*** Begin section ***
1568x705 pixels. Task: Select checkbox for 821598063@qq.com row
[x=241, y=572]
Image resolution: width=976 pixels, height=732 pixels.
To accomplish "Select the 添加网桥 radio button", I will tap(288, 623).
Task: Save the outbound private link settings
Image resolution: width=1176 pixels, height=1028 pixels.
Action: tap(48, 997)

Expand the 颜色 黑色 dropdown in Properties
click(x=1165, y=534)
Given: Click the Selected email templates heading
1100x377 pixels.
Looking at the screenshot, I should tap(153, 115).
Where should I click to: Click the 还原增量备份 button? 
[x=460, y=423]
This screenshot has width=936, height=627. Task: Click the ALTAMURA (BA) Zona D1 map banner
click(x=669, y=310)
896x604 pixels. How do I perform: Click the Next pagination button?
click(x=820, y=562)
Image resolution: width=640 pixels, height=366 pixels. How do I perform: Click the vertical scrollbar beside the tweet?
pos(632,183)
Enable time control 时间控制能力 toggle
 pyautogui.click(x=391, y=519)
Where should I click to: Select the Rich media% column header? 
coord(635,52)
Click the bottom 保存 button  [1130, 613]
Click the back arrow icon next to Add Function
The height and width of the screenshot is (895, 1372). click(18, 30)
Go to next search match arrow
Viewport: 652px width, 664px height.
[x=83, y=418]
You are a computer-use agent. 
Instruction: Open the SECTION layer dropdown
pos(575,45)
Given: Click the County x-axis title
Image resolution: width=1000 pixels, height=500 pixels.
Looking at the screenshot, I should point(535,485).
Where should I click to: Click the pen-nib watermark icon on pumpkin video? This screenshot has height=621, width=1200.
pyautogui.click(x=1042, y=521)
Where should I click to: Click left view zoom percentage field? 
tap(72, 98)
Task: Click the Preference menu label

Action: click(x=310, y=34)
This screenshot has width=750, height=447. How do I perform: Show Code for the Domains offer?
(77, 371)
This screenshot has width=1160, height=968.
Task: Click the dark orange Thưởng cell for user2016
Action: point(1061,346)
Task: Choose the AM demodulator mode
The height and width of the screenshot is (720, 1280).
*** End section ***
▶ **Work order**
Would you write out the listing above exactly, in full?

▶ **Answer to this exercise**
1568x705 pixels. Task: Select checkbox for 821598063@qq.com row
[x=241, y=572]
Image resolution: width=976 pixels, height=732 pixels.
To accomplish "Select the 添加网桥 radio button", I will tap(288, 623).
Task: Save the outbound private link settings
Image resolution: width=1176 pixels, height=1028 pixels.
Action: tap(48, 997)

Expand the 颜色 黑色 dropdown in Properties
click(x=1165, y=534)
Given: Click the Selected email templates heading
1100x377 pixels.
Looking at the screenshot, I should tap(153, 115).
Where should I click to: Click the 还原增量备份 button? 
[x=460, y=423]
This screenshot has width=936, height=627. Task: Click the ALTAMURA (BA) Zona D1 map banner
click(x=669, y=310)
896x604 pixels. How do I perform: Click the Next pagination button?
click(x=820, y=562)
Image resolution: width=640 pixels, height=366 pixels. How do I perform: Click the vertical scrollbar beside the tweet?
pos(632,183)
Enable time control 时间控制能力 toggle
 pyautogui.click(x=391, y=519)
Where should I click to: Select the Rich media% column header? 
coord(635,52)
Click the bottom 保存 button  [1130, 613]
Click the back arrow icon next to Add Function
The height and width of the screenshot is (895, 1372). click(18, 30)
Go to next search match arrow
Viewport: 652px width, 664px height.
[x=83, y=418]
You are a computer-use agent. 
Instruction: Open the SECTION layer dropdown
pos(575,45)
Given: Click the County x-axis title
Image resolution: width=1000 pixels, height=500 pixels.
Looking at the screenshot, I should point(535,485).
Where should I click to: Click the pen-nib watermark icon on pumpkin video? This screenshot has height=621, width=1200.
pyautogui.click(x=1042, y=521)
Where should I click to: Click left view zoom percentage field? 
tap(72, 98)
Task: Click the Preference menu label

Action: click(x=310, y=34)
This screenshot has width=750, height=447. How do I perform: Show Code for the Domains offer?
(77, 371)
This screenshot has width=1160, height=968.
Task: Click the dark orange Thưởng cell for user2016
Action: point(1061,346)
Task: Choose the AM demodulator mode
The height and width of the screenshot is (720, 1280).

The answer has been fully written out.